**PROVIDED MATERIAL:**

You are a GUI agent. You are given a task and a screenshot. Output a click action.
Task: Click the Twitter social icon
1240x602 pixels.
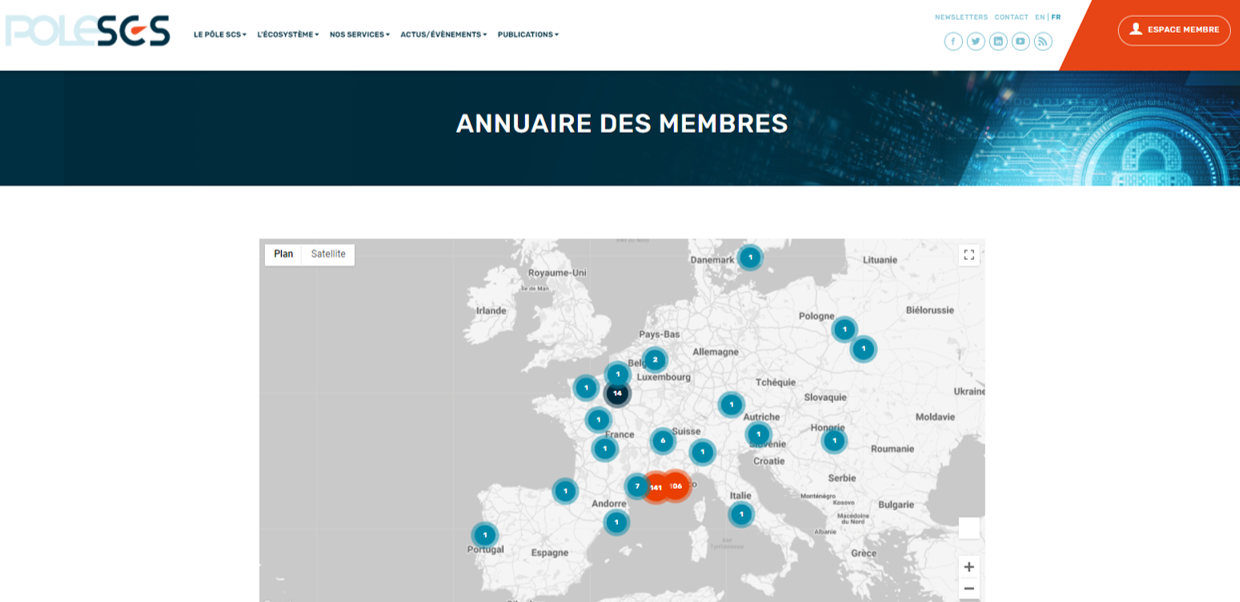tap(975, 43)
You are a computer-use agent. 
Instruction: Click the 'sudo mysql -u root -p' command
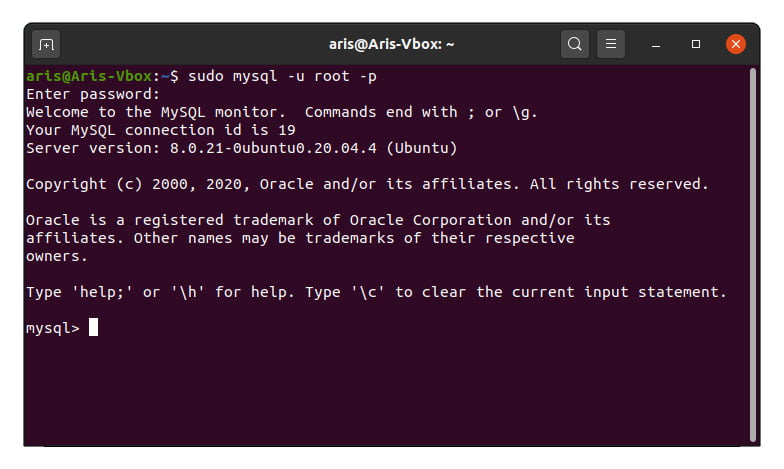point(282,76)

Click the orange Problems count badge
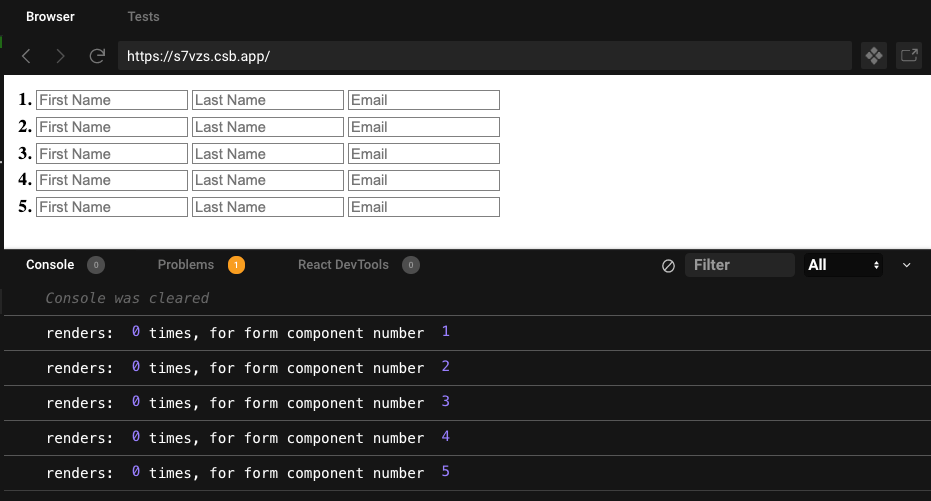(x=236, y=265)
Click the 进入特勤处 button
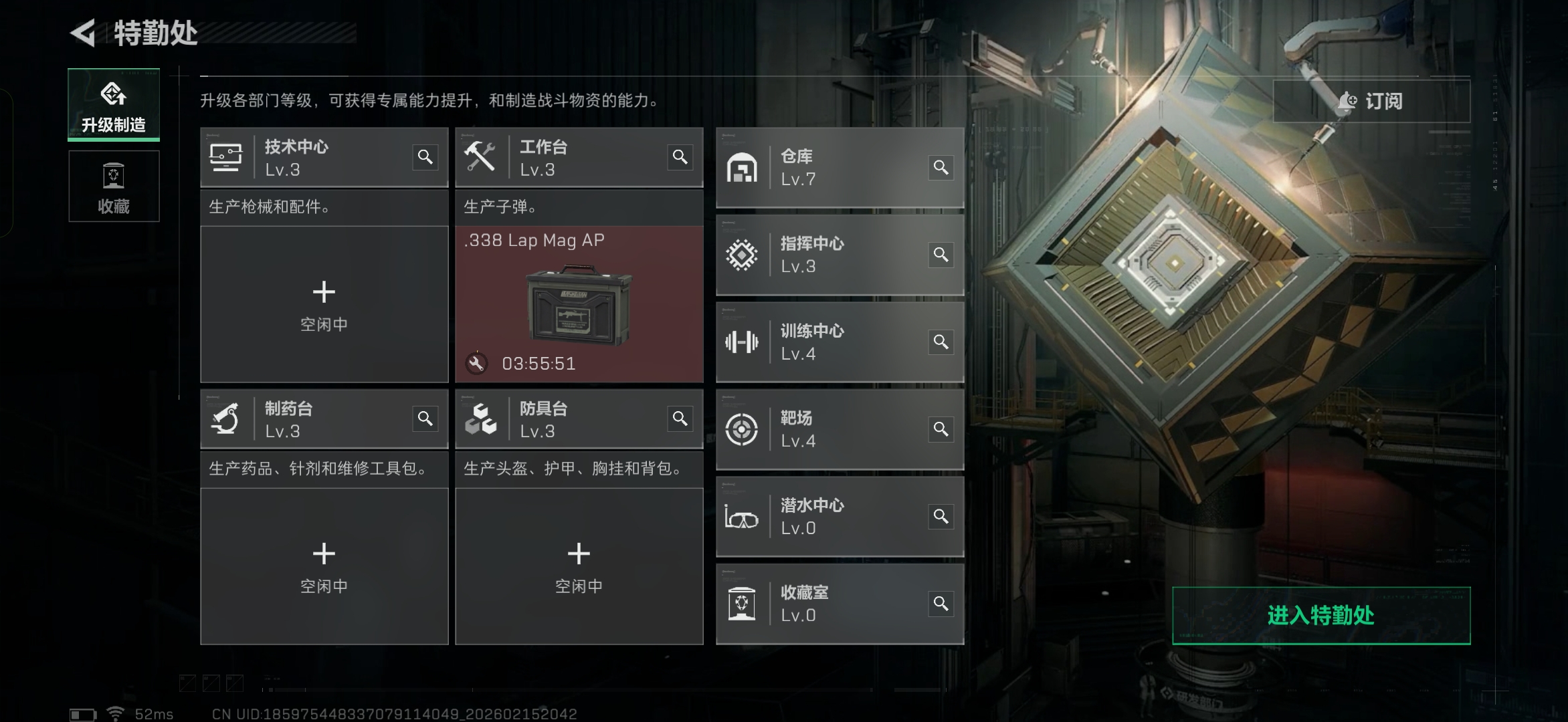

**TASK PROMPT:** Output, exactly and without pictures, the span of lines that starts at the line containing "Instruction: Click the" and ends at the last line above.

**ANSWER BOX:**
Instruction: Click the 'sudo mysql -u root -p' command
point(282,76)

Click the orange Problems count badge
(x=236, y=265)
Click the 进入特勤处 button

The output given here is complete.